Dataset entries:
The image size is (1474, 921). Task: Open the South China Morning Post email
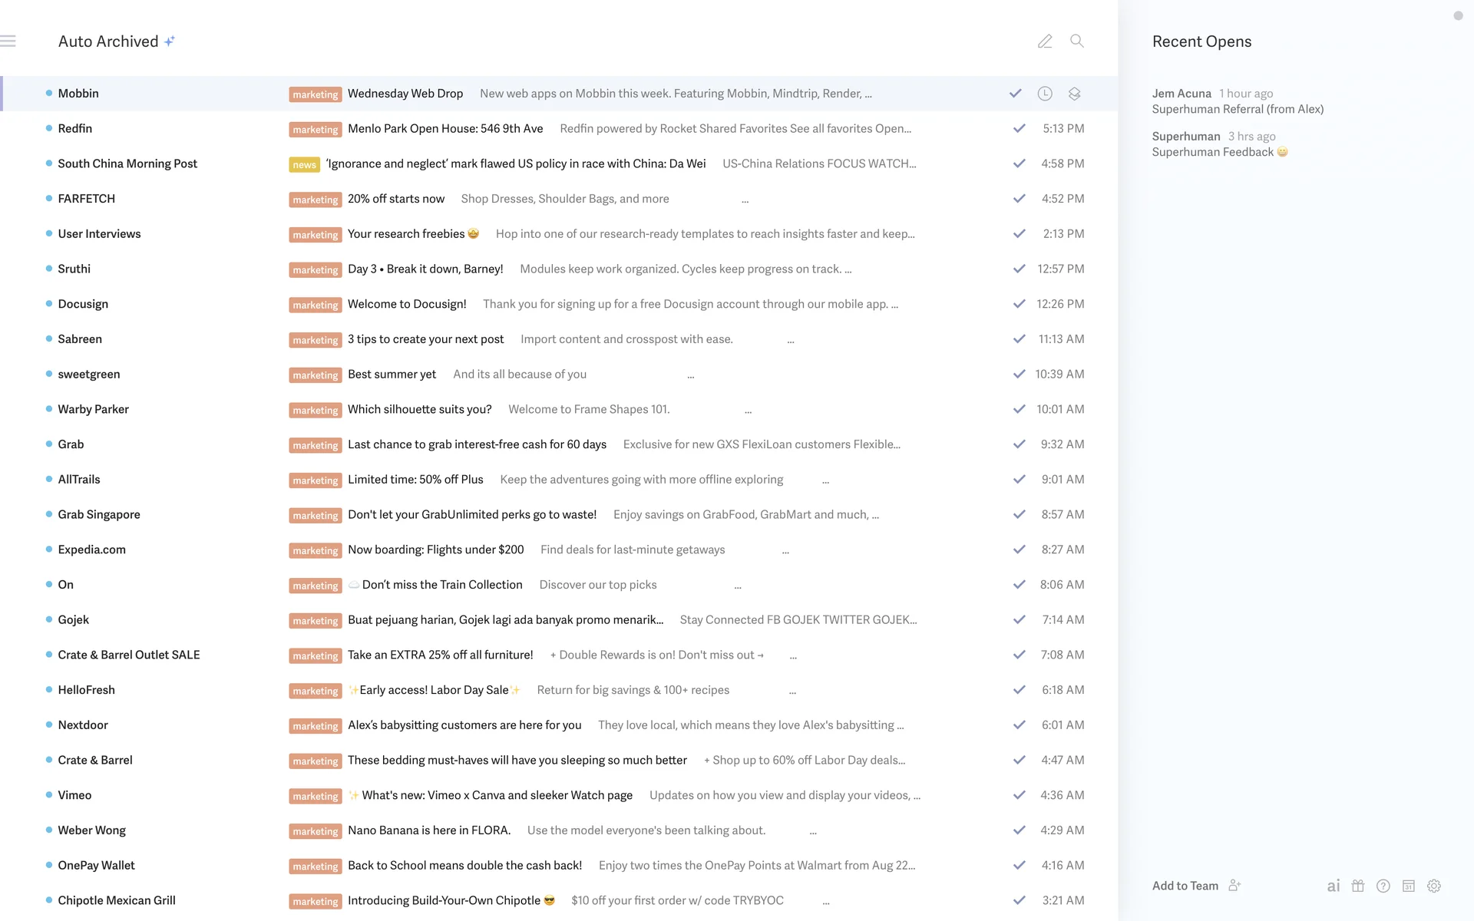click(x=514, y=163)
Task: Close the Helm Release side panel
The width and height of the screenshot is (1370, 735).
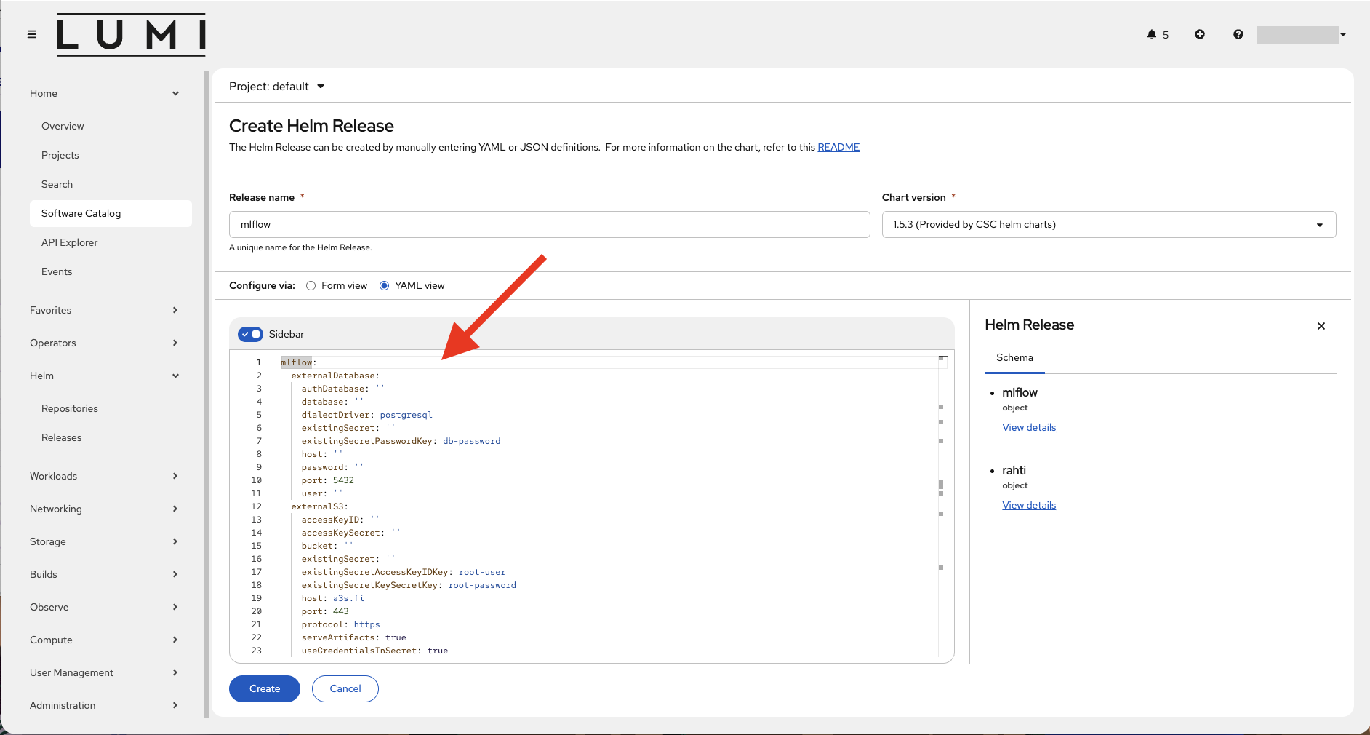Action: (x=1321, y=326)
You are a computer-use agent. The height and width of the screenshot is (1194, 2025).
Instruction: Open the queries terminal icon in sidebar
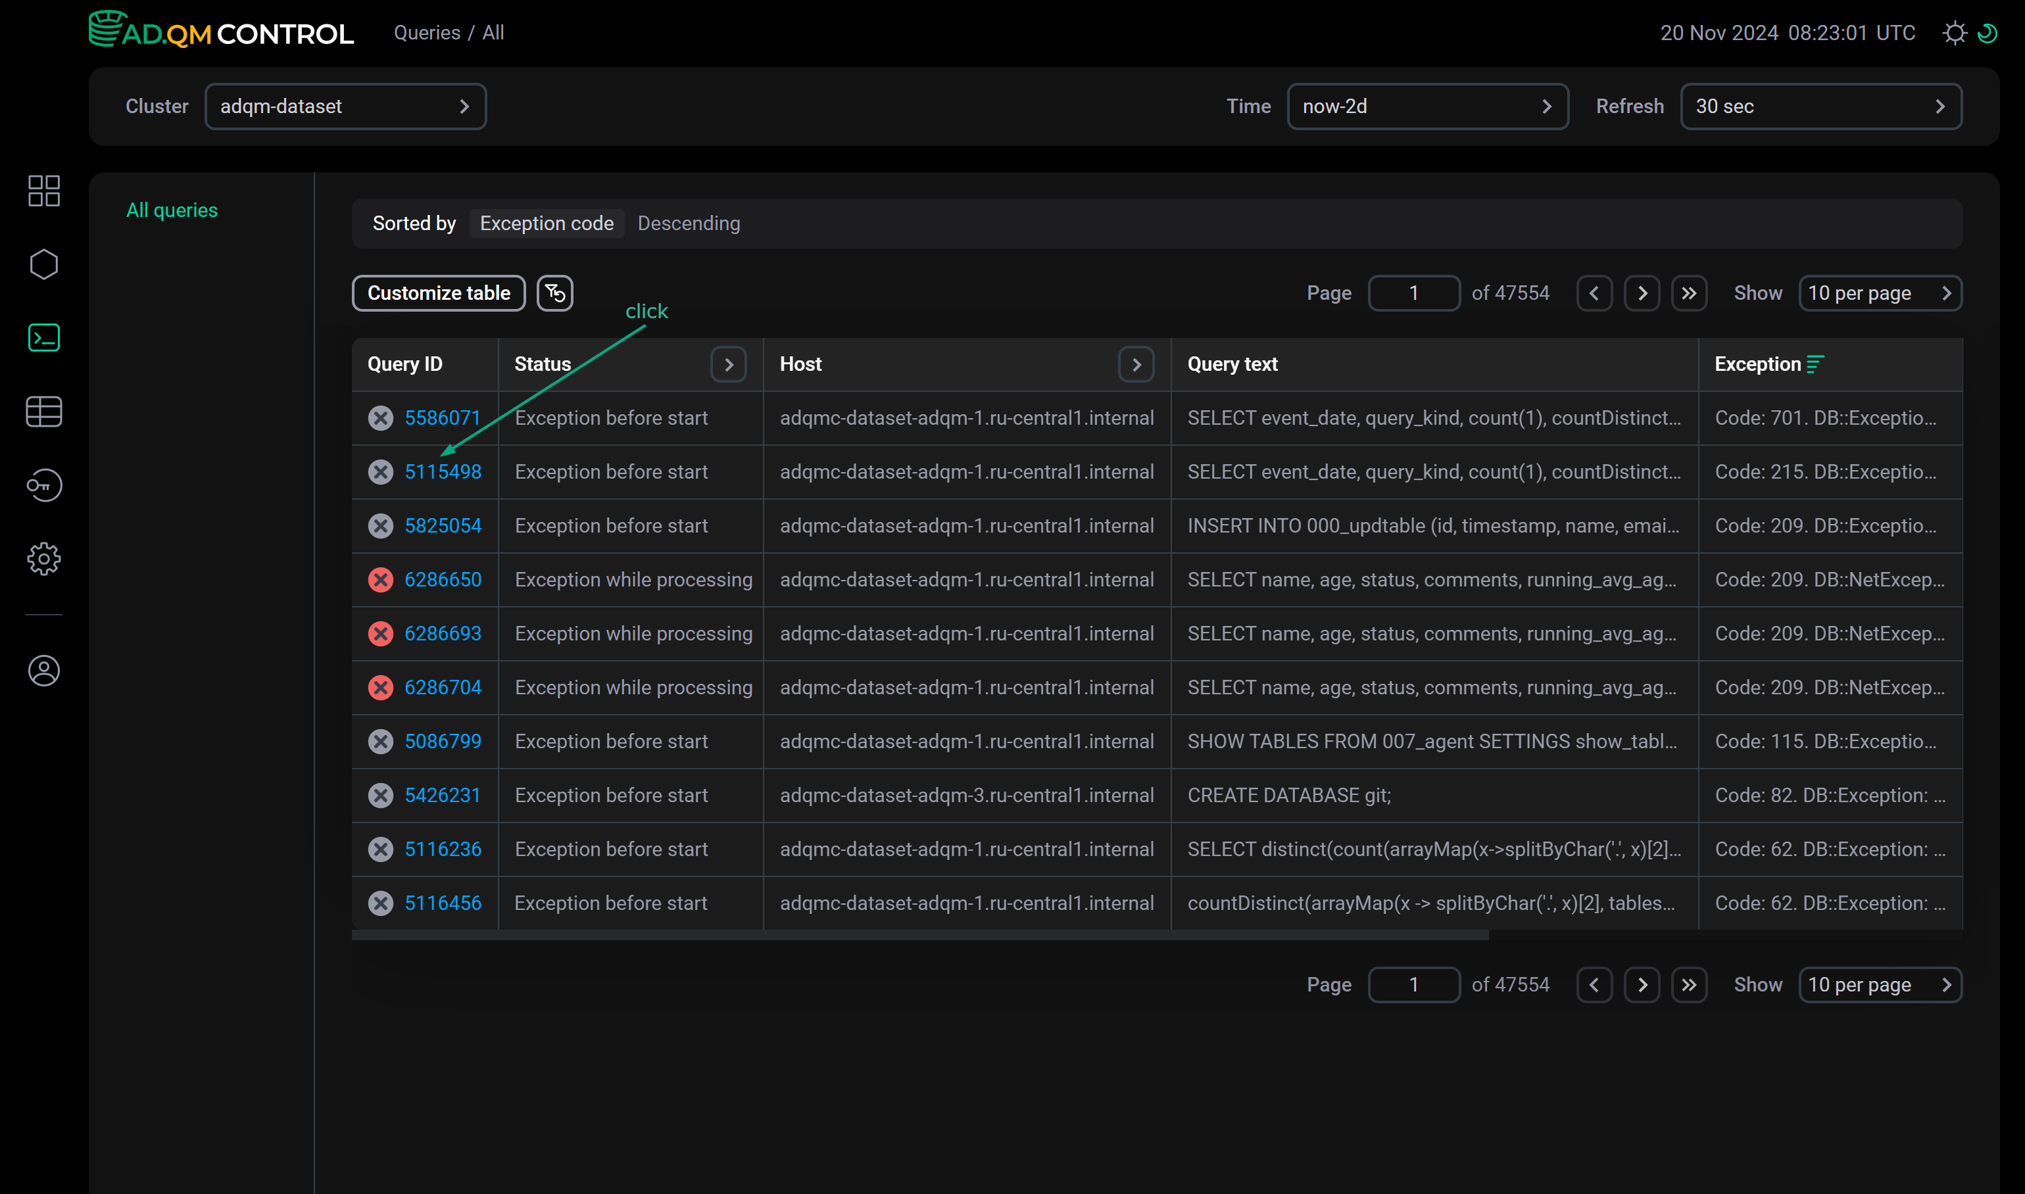tap(43, 338)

*What you need to do*
Give the data again exactly as written, with all pictures left out.

*Solution*
The image size is (1474, 921). Task: Open the South China Morning Post email
click(x=514, y=163)
Task: Close the Helm Release side panel
The width and height of the screenshot is (1370, 735).
Action: (x=1321, y=326)
You are a computer-use agent. The height and width of the screenshot is (1194, 2025).
Instruction: Open the queries terminal icon in sidebar
tap(43, 338)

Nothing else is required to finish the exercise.